Wednesday, 27 May 2015: 10:00
PDR 7 (Hilton Chicago)
M. M. Paquette, B. J. Nordell, C. L. Keck, G. Bhattarai, T. D. Nguyen, S. Purohit, A. N. Caruso (University of Missouri-Kansas City), W. A. Lanford (University at Albany), and S. W. King (Intel Corporation)
Thin-film carborane-based amorphous hydrogenated boron carbide (a-BxC:Hy), grown by plasma-enhanced chemical vapor deposition (PECVD), has emerged as a promising semi-insulating, low-dielectric-constant (low-κ) (κ < 3.5) material for intra/interlayer dielectric (ILD) and/or copper diffusion barrier/etch stop applications. Of the many integration challenges faced by candidate materials for low-κ ILDs or more specialized layers, one of the most important is the need for extremely low leakage currents up to high electric fields. In the case of a-BxC:Hy, the leakage current at a given field can span nearly ten orders of magnitude, depending on the fabrication conditions and resulting physical properties of a given film. In order to go beyond a brute force process–property approach toward optimizing the electrical properties in thin-film a-BxC:Hy, we explore their origin and relationship to electronic, dielectric, and disorder properties.

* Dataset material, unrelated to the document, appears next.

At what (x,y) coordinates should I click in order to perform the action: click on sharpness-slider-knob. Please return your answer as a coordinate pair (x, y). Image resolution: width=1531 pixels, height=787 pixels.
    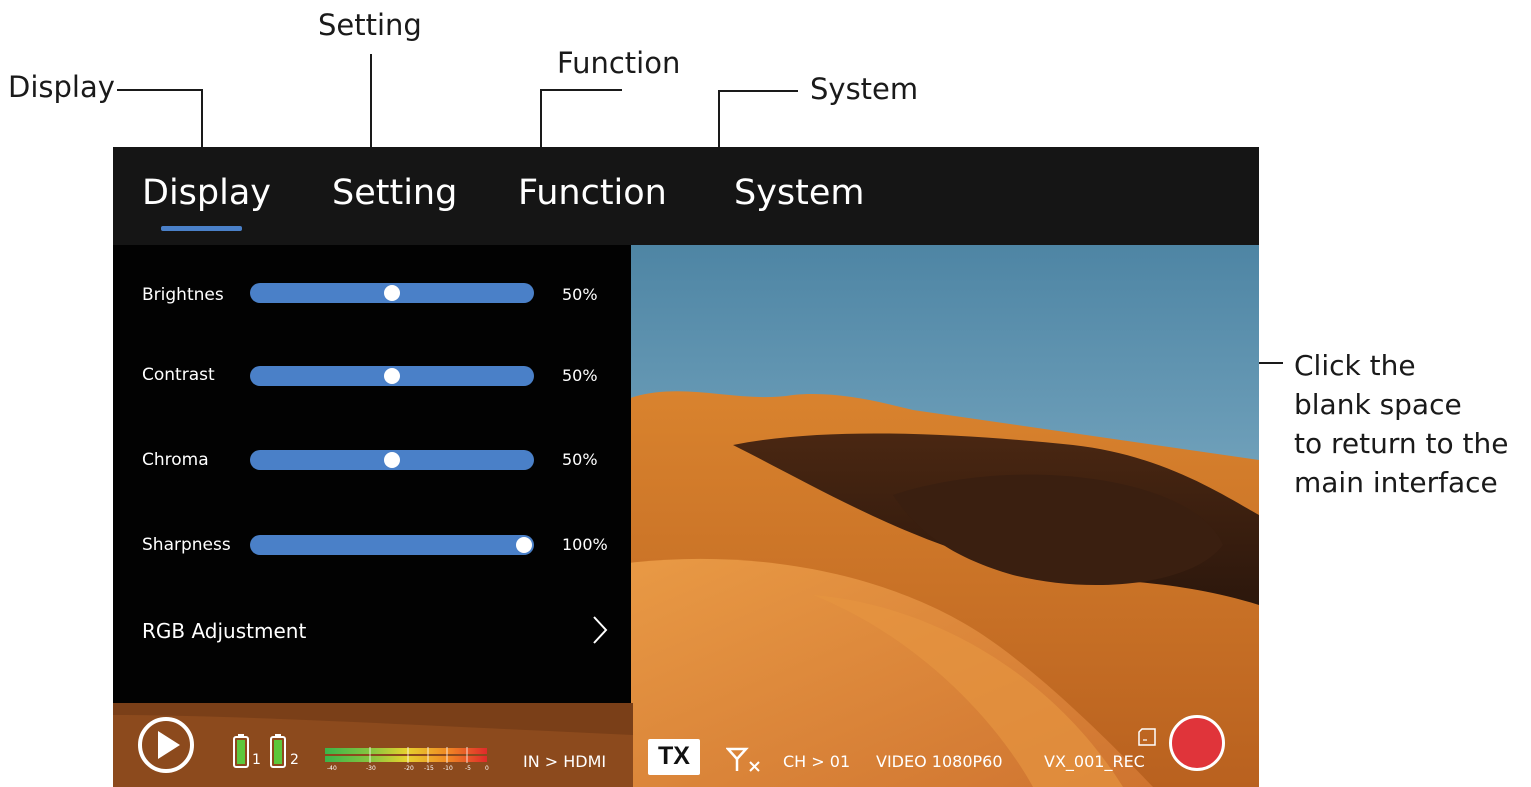
    Looking at the image, I should click on (524, 545).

This contribution will describe the charge transport mechanisms in a-BxC:Hy films in different electric field regimes, which include Ohmic, space-charge-limited-current, and Poole–Frenkel behavior. These mechanisms, and the underlying electrical properties that define these mechanisms (e.g., resistivity, mobility, trapping), are related to individual and combined electronic (band gap), dielectric (electronic and atomic/distortion polarization), and disorder (Urbach energy, Tauc parameter, dispersion energy) parameters. We further discuss how balancing the contributions of these different parameters via hydrogen and carbon content, through varying growth parameters, allows us to control the underlying charge transport mechanisms at both low and high fields, to ultimately obtain leakage currents on the order of 10–8 A/cm2or lower at 2 MV/cm.

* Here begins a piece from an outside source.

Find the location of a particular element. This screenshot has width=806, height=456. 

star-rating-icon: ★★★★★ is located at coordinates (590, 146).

Figure 1. (a) Leakage current density (J) as a function of electric field (E) for a selection of a-BxC:Hy films. (b) and (c) Correlations between charge transport and disorder parameters: zero-field mobility extracted from steady-state space-charge-limited current measurements (μ0(SS-SCLC)) as a function of EgEuB–1/2 disorder parameter, and resistivity (ρ) extracted in Ohmic regime as a function of dispersion energy (Ed).